I have a file called domain which contains some domains. For example:
google.com
facebook.com
...
yahoo.com
And I have another file called site which contains some sites URLs and numbers. For example:
image.google.com 10
map.google.com 8
...
photo.facebook.com 22
game.facebook.com 15
..
Now I'm going to count the url number each domain has. For example: google.com has 10+8. So I wrote an awk script like this:
BEGIN{
while(getline dom < "./domain" > 0) {
domain[dom]=0;
}
for(dom in domain) {
while(getline < "./site" > 0) {
if($1 ~/$dom$) #if $1 end with $dom {
domain[dom]+=$2;
}
}
}
}
But the code if($1 ~/$dom$)
doesn't run like I want. Because the variable $dom in the regular expression was explained literally. So, the first question is:
Is there any way to use variable $dom
in a regular expression?
Then, as I'm new to writing script
Is there any better way to solve the problem I have?
awk
can match against a variable if you don't use the //
regex markers.
if ( $0 ~ regex ){ print $0; }
In this case, build up the required regex as a string
regex = dom"$"
Then match against the regex
variable
if ( $1 ~ regex ) {
domain[dom]+=$2;
}
First of all, the variable is dom
not $dom
-- consider $
as an operator to extract the value of the column number stored in the variable dom
Secondly, awk will not interpolate what's between //
-- that is just a string in there.
You want the match()
function where the 2nd argument can be a string that is treated as the regular expression:
if (match($1, dom "$")) {...}
I would code a solution like:
awk '
FNR == NR {domain[$1] = 0; next}
{
for (dom in domain) {
if (match($1, dom "$")) {
domain[dom] += $2
break
}
}
}
END {for (dom in domain) {print dom, domain[dom]}}
' domain site
One way using an awk
script:
BEGIN {
FS = "[. ]"
OFS = "."
}
FNR == NR {
domain[$1] = $0
next
}
FNR < NR {
if ($2 in domain) {
for ( i = 2; i < NF; i++ ) {
if ($i != "") {
line = (line ? line OFS : "") $i
}
}
total[line] += $NF
line = ""
}
}
END {
for (i in total) {
printf "%s\t%s\n", i, total[i]
}
}
Run like:
awk -f script.awk domain.txt site.txt
Results:
facebook.com 37
google.com 18
You clearly want to read the site
file once, not once per entry in domain
. Fixing that, though, is trivial.
Equally, variables in awk
(other than fields $0
.. $9
, etc) are not prefixed with $
. In particular, $dom
is the field number identified by the variable dom
(typically, that's going to be 0
since domain strings don't convert to any other number).

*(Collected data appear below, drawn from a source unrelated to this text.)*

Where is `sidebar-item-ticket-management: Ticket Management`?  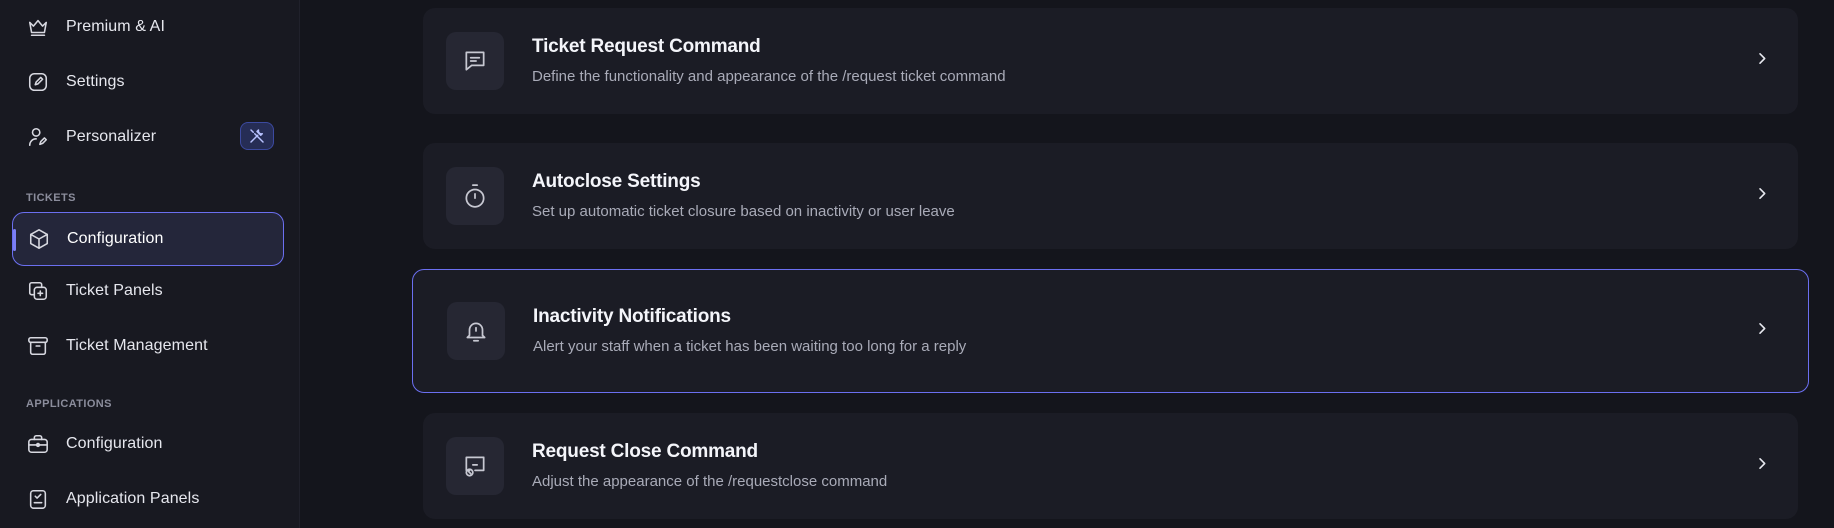
sidebar-item-ticket-management: Ticket Management is located at coordinates (149, 346).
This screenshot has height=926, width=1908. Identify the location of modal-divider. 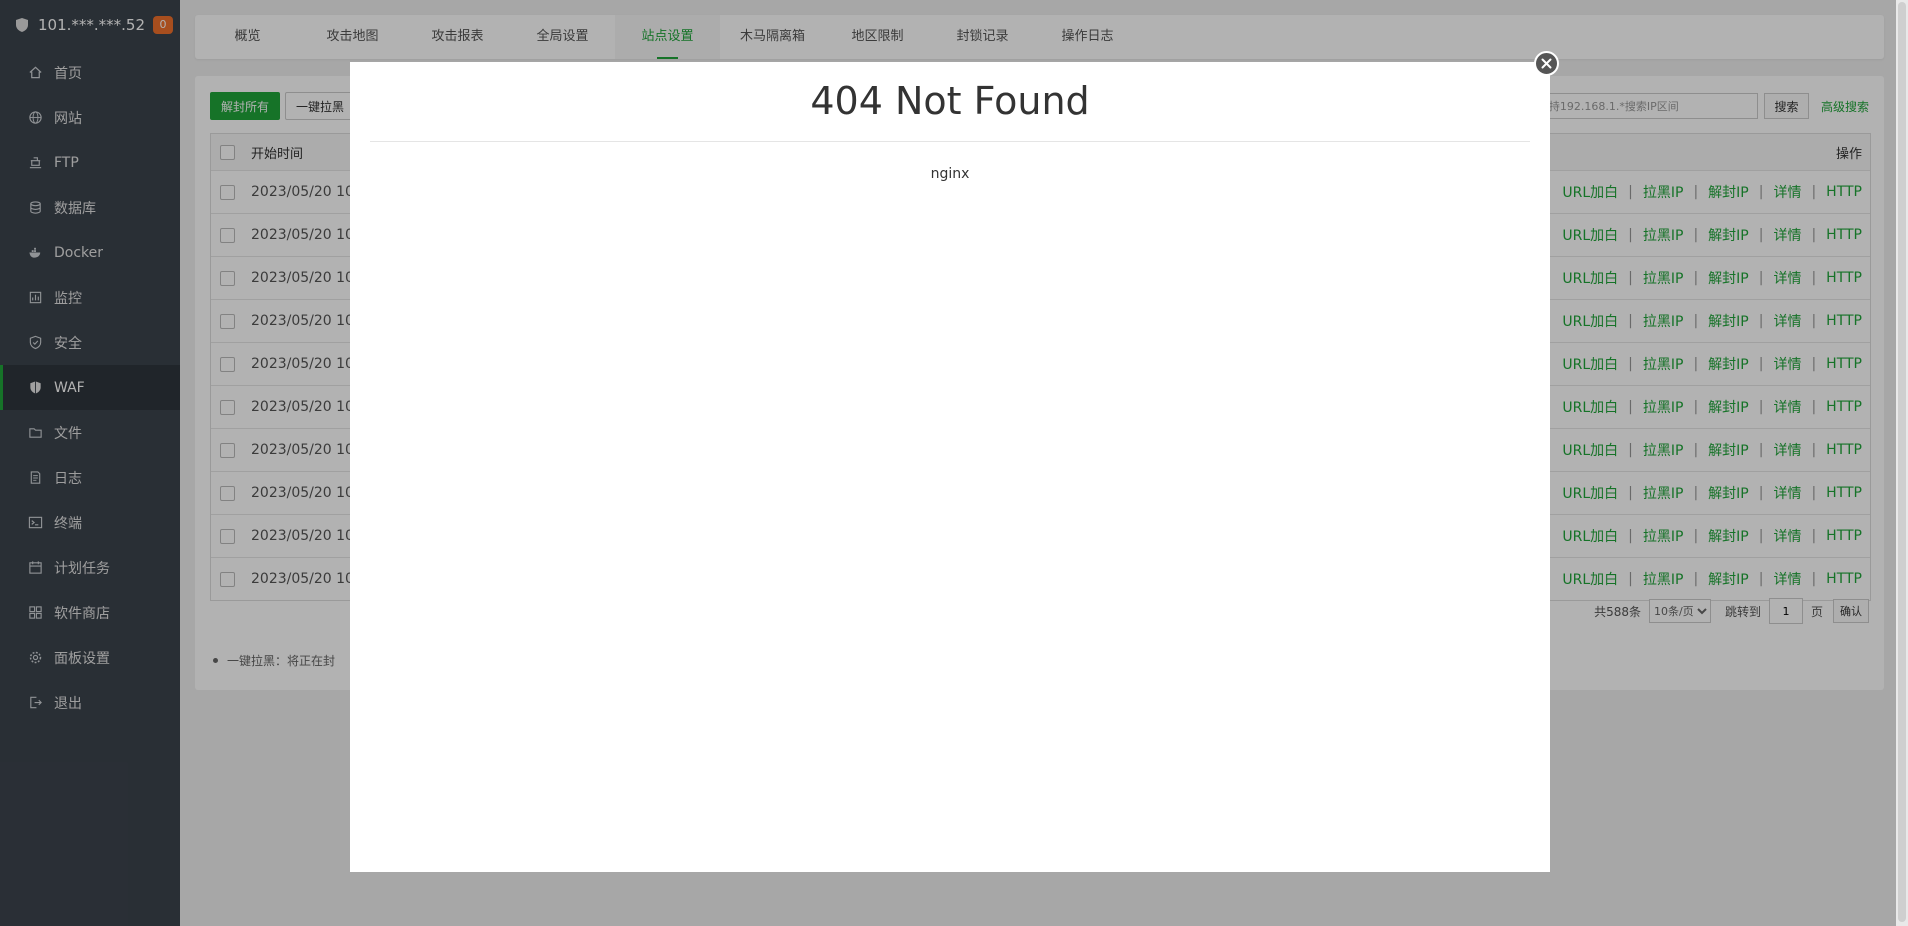
(950, 142).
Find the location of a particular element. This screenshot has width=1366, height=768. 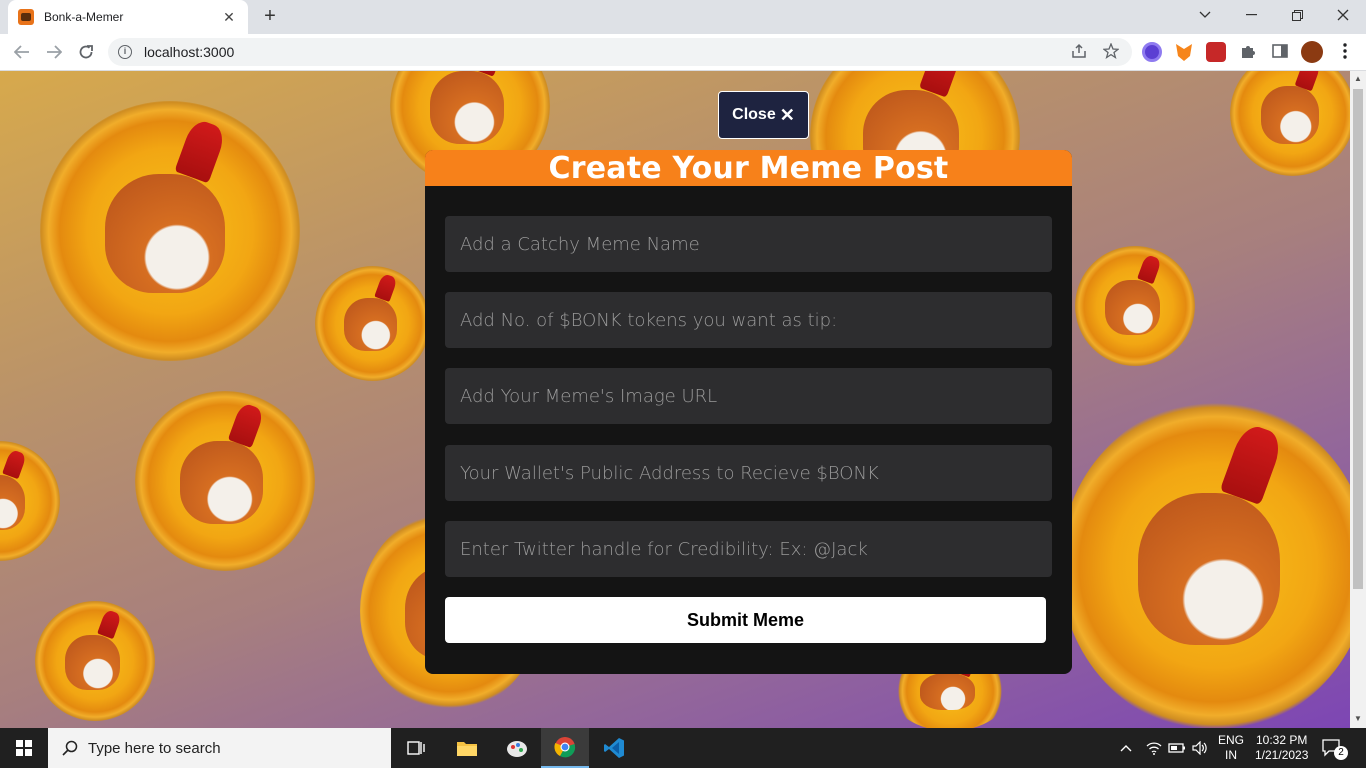

tab-strip: Bonk-a-Memer ✕ + is located at coordinates (683, 17).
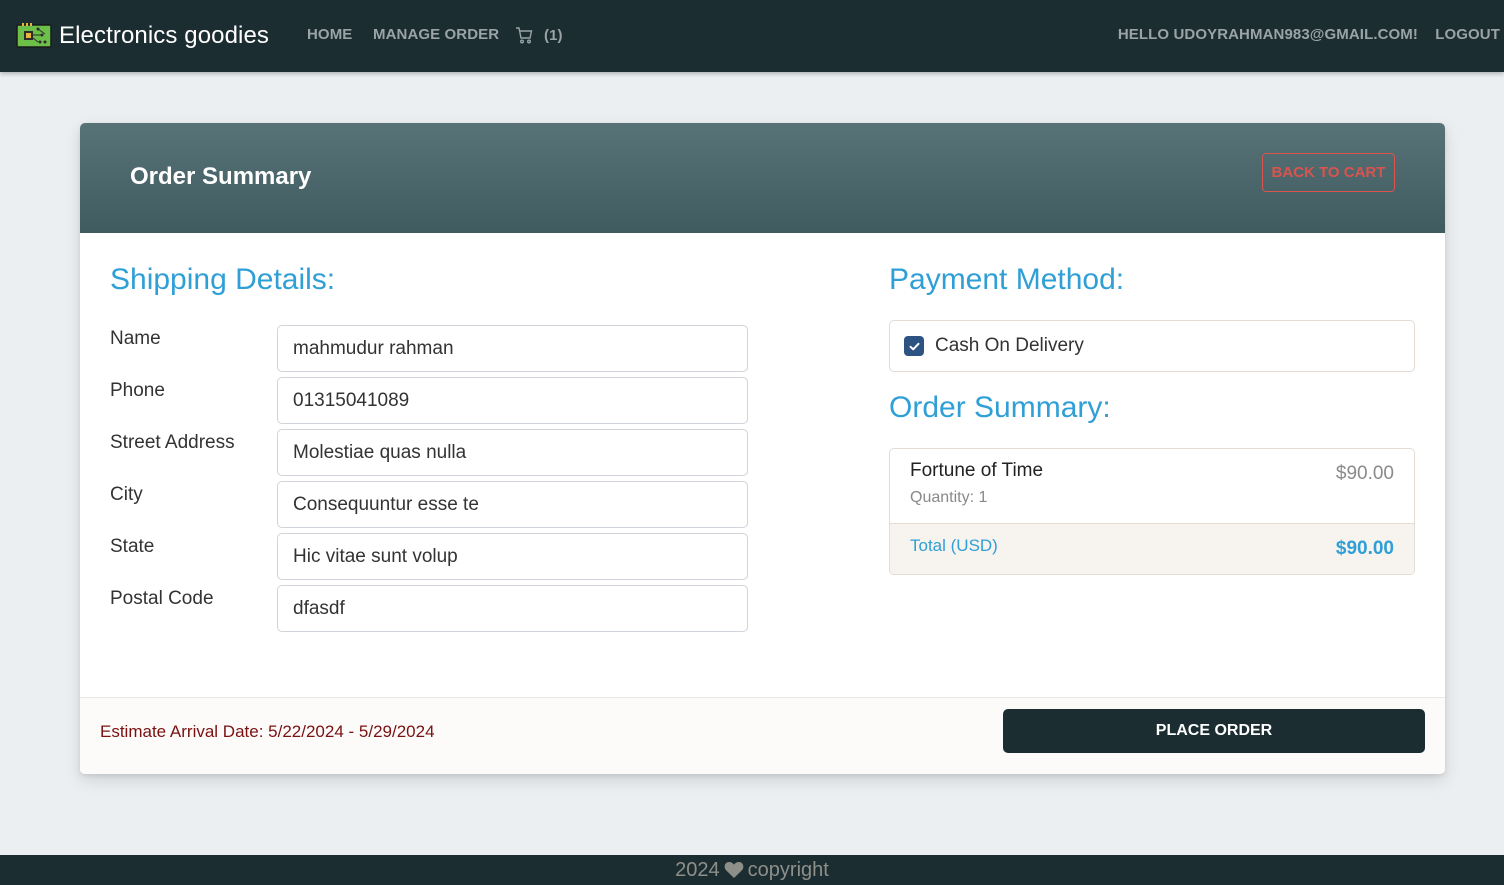 The image size is (1504, 885). I want to click on phone-label: Phone, so click(138, 390).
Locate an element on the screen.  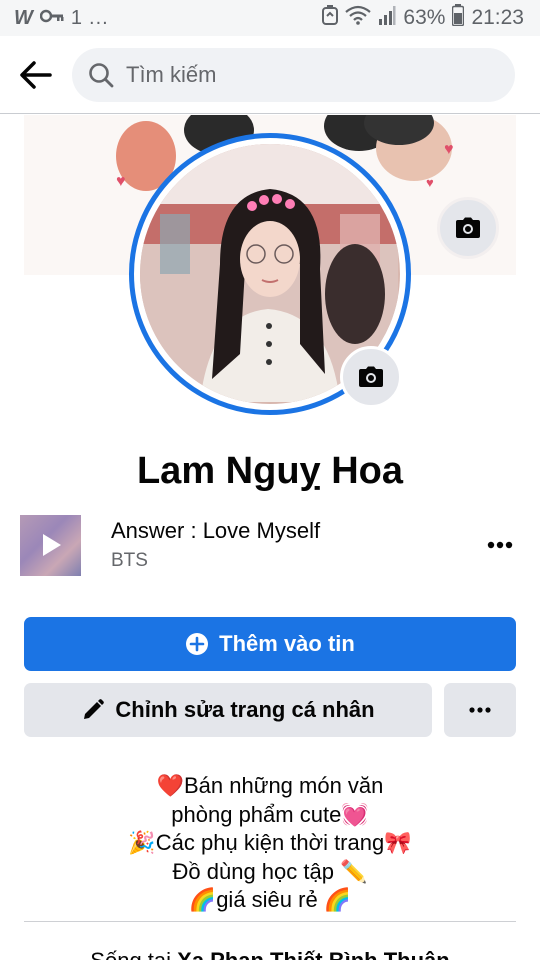
location-prefix: Sống tại is located at coordinates (134, 954).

I think you need to find a way to get the domain from the data read from the site
file. I'm not sure if you need to deal with sites with country domains such as bbc.co.uk
as well as sites in the GTLDs (google.com
etc). Assuming you are not dealing with country domains, you can use this:
BEGIN {
while (getline dom < "./domain" > 0) domain[dom] = 0
FS = "[ .]+"
while (getline < "./site" > 0)
{
topdom = $(NF-2) "." $(NF-1)
domain[topdom] += $NF
}
for (dom in domain) print dom " " domain[dom]
}
In the second while
loop, there are NF
fields; $NF
contains the count, and $1
.. $(NF-1)
contain components of the domain. So, topdom
ends up containing the top domain name, which is then used to index into the array initialized in the first loop.
Given the data in the question (minus the lines of dots), the output is:
yahoo.com 0
facebook.com 37
google.com 18